Squats are a key exercise for working your whole body, so getting the basics right is important for developing those curves! They’re a great part of our hiit weight training workout.

  1. Stand with your feet hip-width apart, or slightly wider, with your toes slightly pointing outwards. Make sure your spine is in a straight, neutral position. Make sure your weight is through your heels.
  2. Squeeze your leg and core muscles as you lower your body downwards, putting your hands out in front of you for balance if needed. Lower yourself until your butt is an inch or two off the ground. Hold for 1-2 seconds.
  3. Continue to squeeze your leg and core muscles as you raise yourself up again. This is one rep.

Reverse Lunge

A great variation on the forward lunge that will help hit additional small muscle groups in our hiit weight training.

This is performed in a very similar way to a standard lunge.
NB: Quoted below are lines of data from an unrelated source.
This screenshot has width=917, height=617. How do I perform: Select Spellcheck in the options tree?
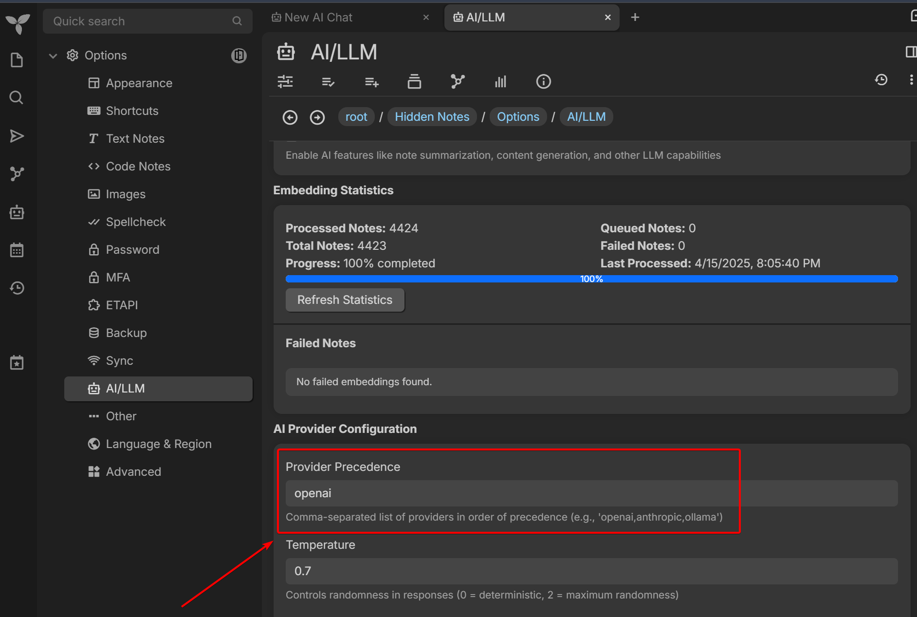click(135, 222)
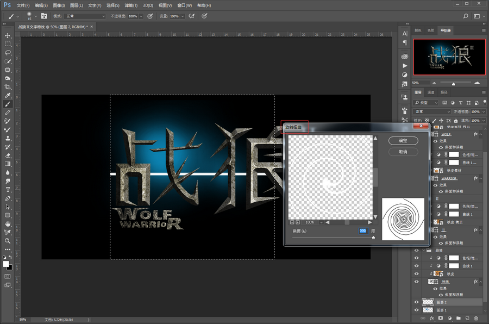The height and width of the screenshot is (324, 489).
Task: Open the 滤镜(T) menu
Action: (x=130, y=5)
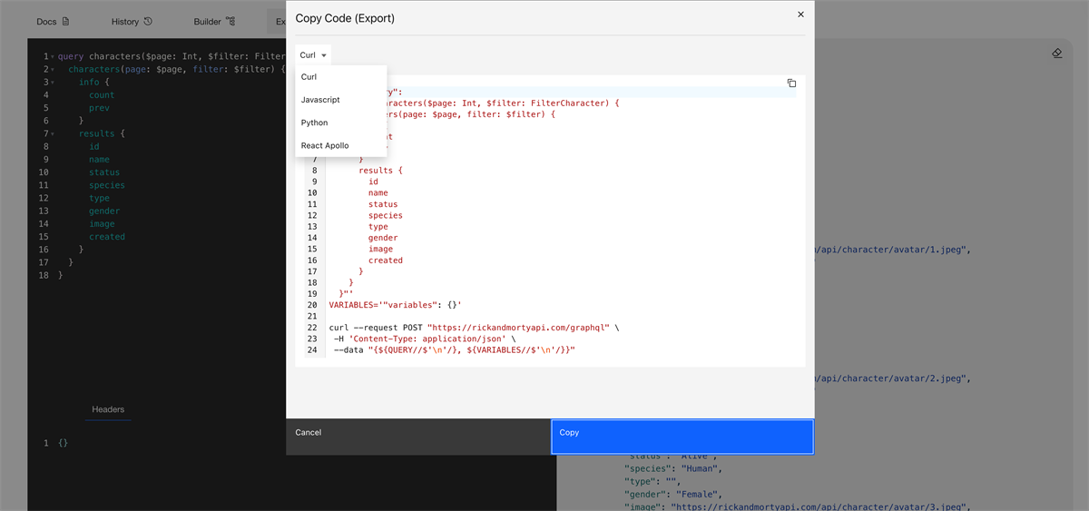The width and height of the screenshot is (1089, 511).
Task: Open the Docs panel
Action: click(45, 21)
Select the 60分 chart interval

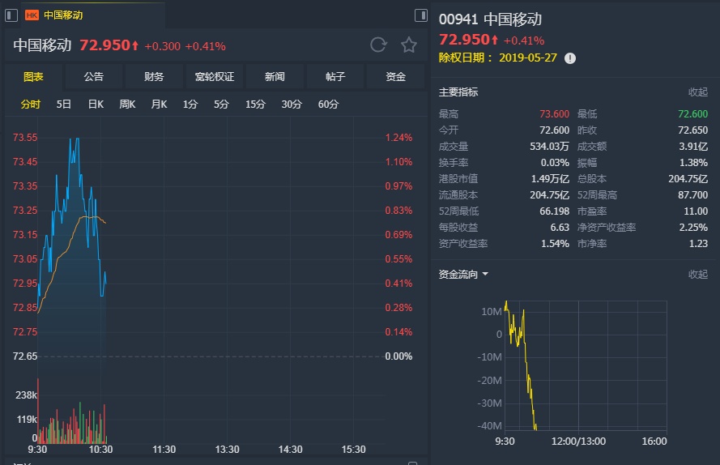pyautogui.click(x=328, y=105)
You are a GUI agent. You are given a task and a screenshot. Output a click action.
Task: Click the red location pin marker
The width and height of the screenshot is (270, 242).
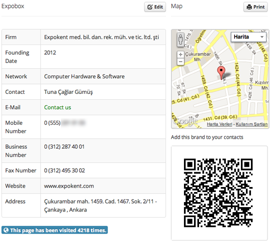pyautogui.click(x=221, y=73)
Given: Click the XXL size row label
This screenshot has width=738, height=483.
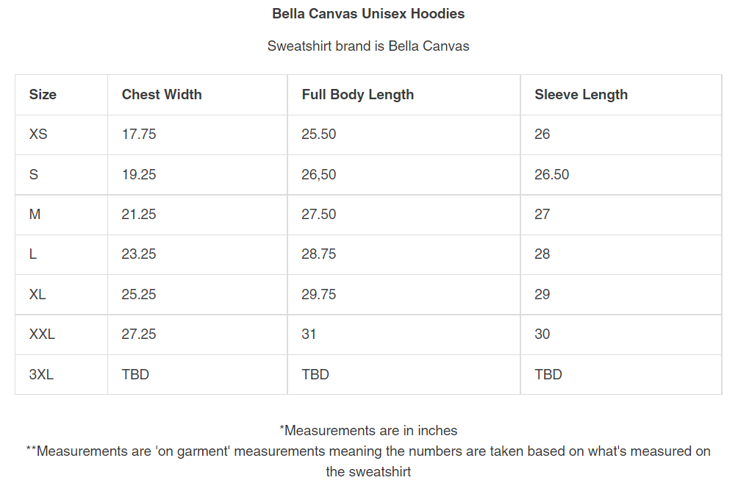Looking at the screenshot, I should tap(42, 334).
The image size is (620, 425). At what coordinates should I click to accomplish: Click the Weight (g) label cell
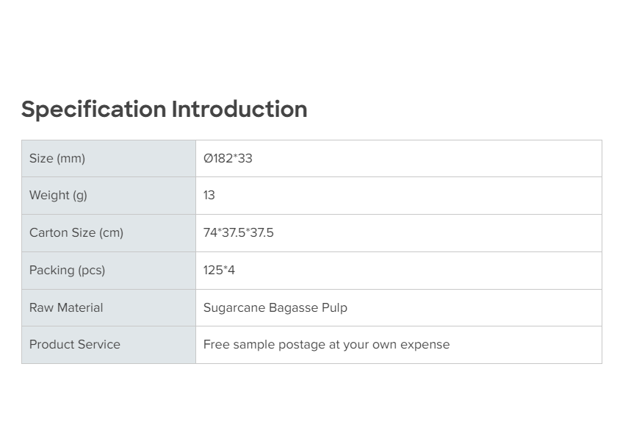[58, 195]
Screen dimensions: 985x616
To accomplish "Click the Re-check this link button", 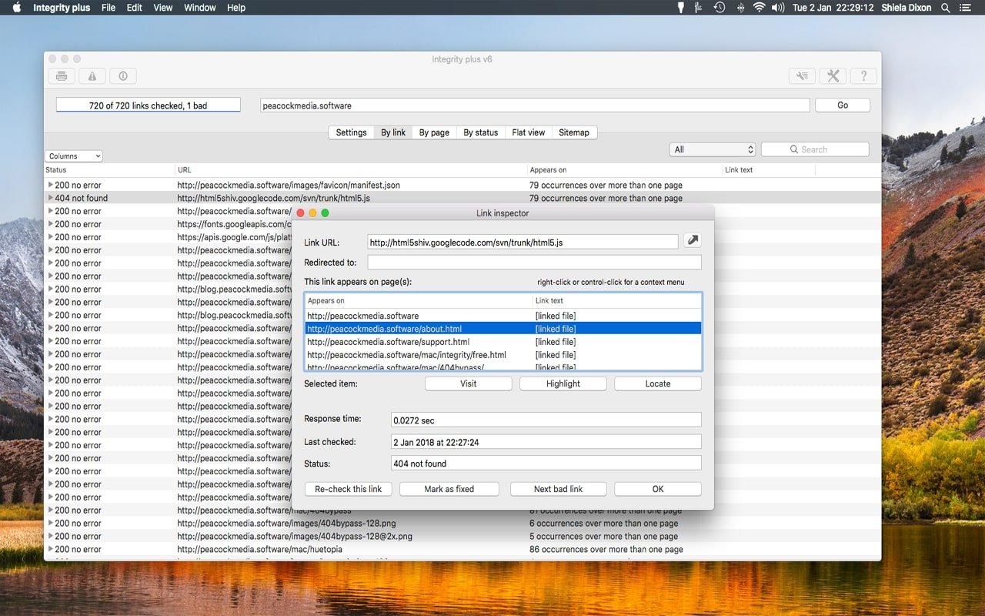I will coord(348,489).
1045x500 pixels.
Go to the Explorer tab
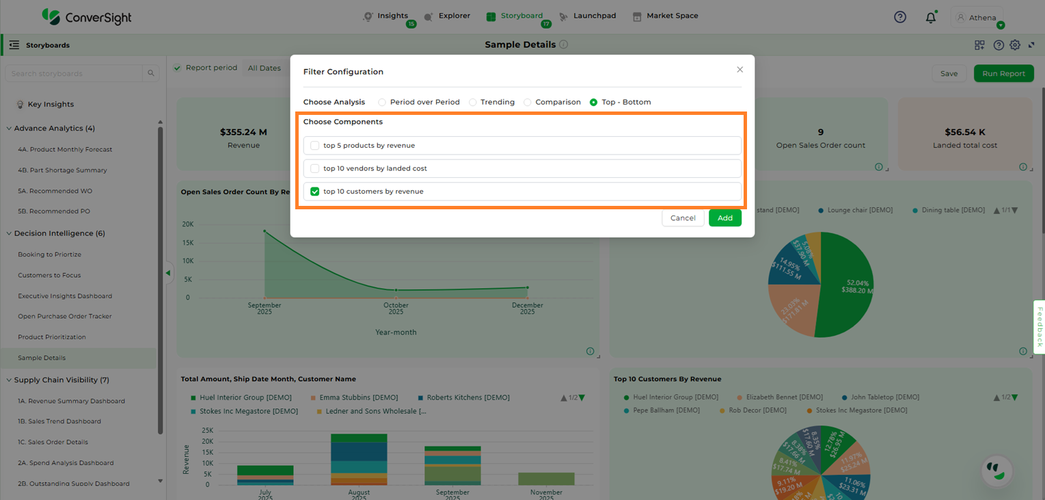(x=447, y=16)
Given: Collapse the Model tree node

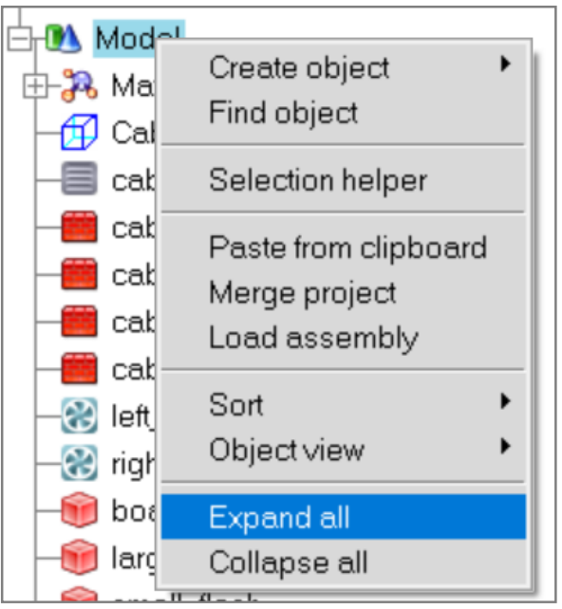Looking at the screenshot, I should point(19,39).
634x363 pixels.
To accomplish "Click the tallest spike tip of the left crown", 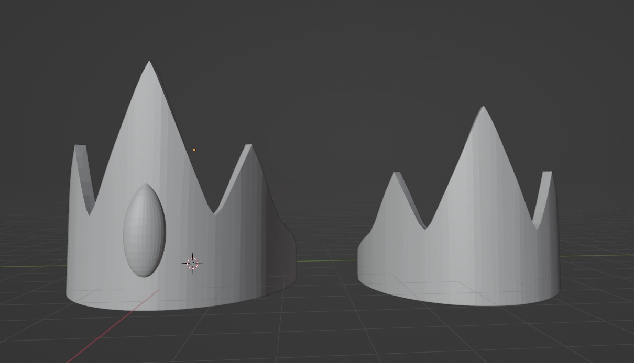I will click(149, 62).
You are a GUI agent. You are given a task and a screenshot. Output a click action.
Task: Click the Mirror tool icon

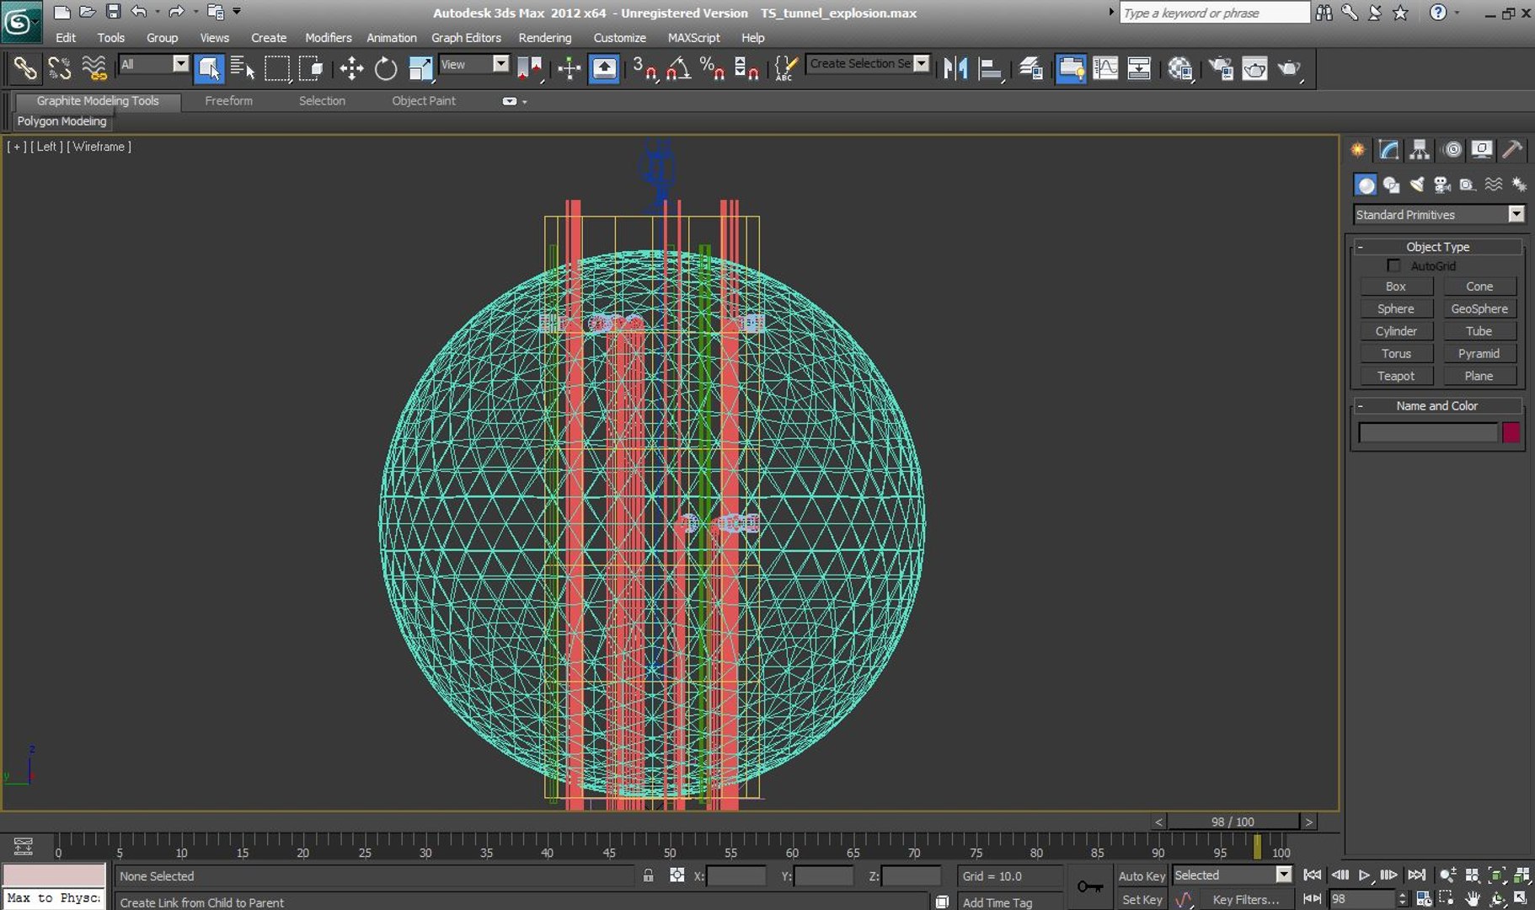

  1. Stand with your feet hip width apart. Place your hands on your hips.
  2. Step backwards with one leg, lowering down on the other until your knee touches (or almost touches) the floor. Your front foot should be directly below your knee.
  3. Push back off of your back foot and raise up to your initial position. This is one rep.
  4. Repeat with the other leg.

One Knee Push Ups

If you’re struggling to do a full 8-12 reps, do the push-ups on both or one knee as shown above. They really help hit your chest in this hiit weight training workout.